The doctors also announced a slew of processions on October 1 and 2 “with lakhs of people”.

“After the meeting with the chief minister and the chief secretary, we felt the state will show positive intent. But we saw that all of them (the assurances) are without any basis. We are not safe and secure in the medical colleges,” a junior doctor told the news conference on Saturday night.

Among the demands of the junior doctors are availability of on-duty rooms, washrooms, CCTVs, drinking water facilities adequate male and female police personnel. They also demanded a mechanism to display bed vacancy and a central referral system so that patients’ families do not have to run from one hospital to another to secure a bed.

A junior doctor at Sagore Dutta said the woman who died needed a critical care bed but the hospital did not have a vacant critical care bed when she came on Friday afternoon.

Speaking at Saturday’s news conference, Halder said: “The woman’s family would not have assaulted the doctors, nurses and other healthcare workers if they knew the bed status. We have demanded a central referral system from the state government.”
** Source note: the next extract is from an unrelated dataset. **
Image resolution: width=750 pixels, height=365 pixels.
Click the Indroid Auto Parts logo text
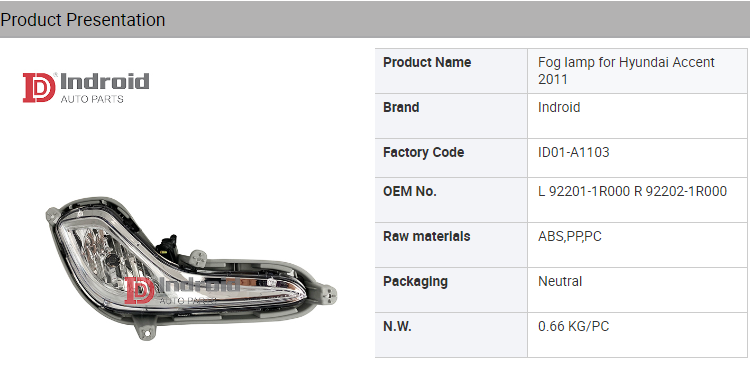[x=105, y=88]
On September 21, the junior doctors resumed essential services like emergency and critical care. That strike, for 42 days, started following the rape and murder of a 31-year-old postgraduate trainee of RG Kar Medical College and Hospital on August 9.

Junior doctors from several medical colleges were huddled in a meeting from around 6pm to decide whether they should go back to a full cease-work. The decision was announced around 11.15pm.

The assault on Friday again revealed that there lay a wide gap between the state government’s assurances about beefing up security in the medical colleges and the ground reality, the junior doctors said.

Some of the familiar faces of the 42-day cease-work, Aniket Mahato, Kinjal Nanda and Asfakulla Naiya from RG Kar reached Sagore Dutta hospital on Saturday evening for the general body meeting with representatives from several medical colleges. “It is a basic right of people to be safe and secure. If a state administration fails to ensure something so basic, then there remains very little to say,” said a junior doctor.

The junior doctors met chief minister Mamata Banerjee on September 16 and among the demands put forth was improvement in the security measures in medical colleges and hospitals. The minutes of the meeting mentioned that the government had proposed a task force headed by the chief secretary that will also have representatives of junior doctors to look into issues of safety in hospitals.

The junior doctors met chief secretary Manoj Pant on September 18. The next day, Pant issued a set of directives to the state health secretary, which said on-duty rooms, washrooms, CCTVs, drinking water facilities should be ensured at the healthcare facilities. The directives mentioned that these works must be completed as early as possible.